» Required task
In the article about the war with Iran, what single resource is the war now described as a battle over?

» Text excerpt

________________________

The Time War
Also, the IDF rights a wrong.
U.S. forces patrol the Arabian Sea as the Iranian-flagged vessel’s container cargo is searched after U.S. Marines boarded and seized the ship when it attempted to violate the U.S. naval blockade. (CENTCOM/X)
It’s Thursday, April 23, and the war with Iran is no longer about oil or gas; it is a battle over a single resource: time. The question that will determine the fate of the Middle East is who controls the clock, who can afford to wait, and who is simply out of time?
Currently, the Ayatollahs boast that their dictatorial regime will allow them to hold out indefinitely, while the closure of the Strait of Hormuz imposes an expiration date on U.S. aggression. Meanwhile, Trump claims to be in an equally comfortable position: Iranian ports are blockaded, some commercial ships are still navigating the strait despite the closure, and fresh U.S. military assets are on their way.
The question is, who’s bluffing?
The reality is both. But Iran’s position is significantly weaker.

________________________

» Given data
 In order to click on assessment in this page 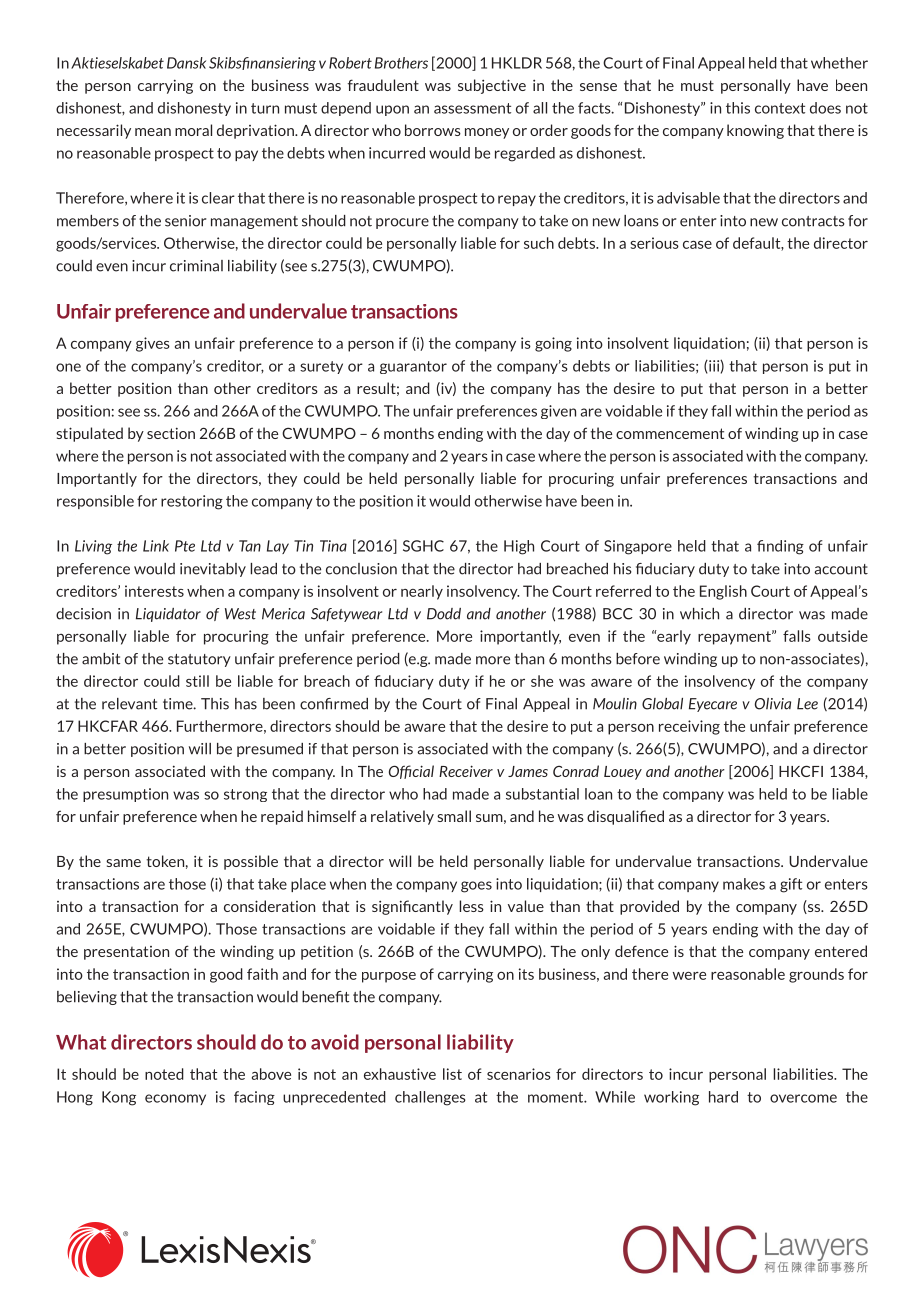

________________________

» Response
Time.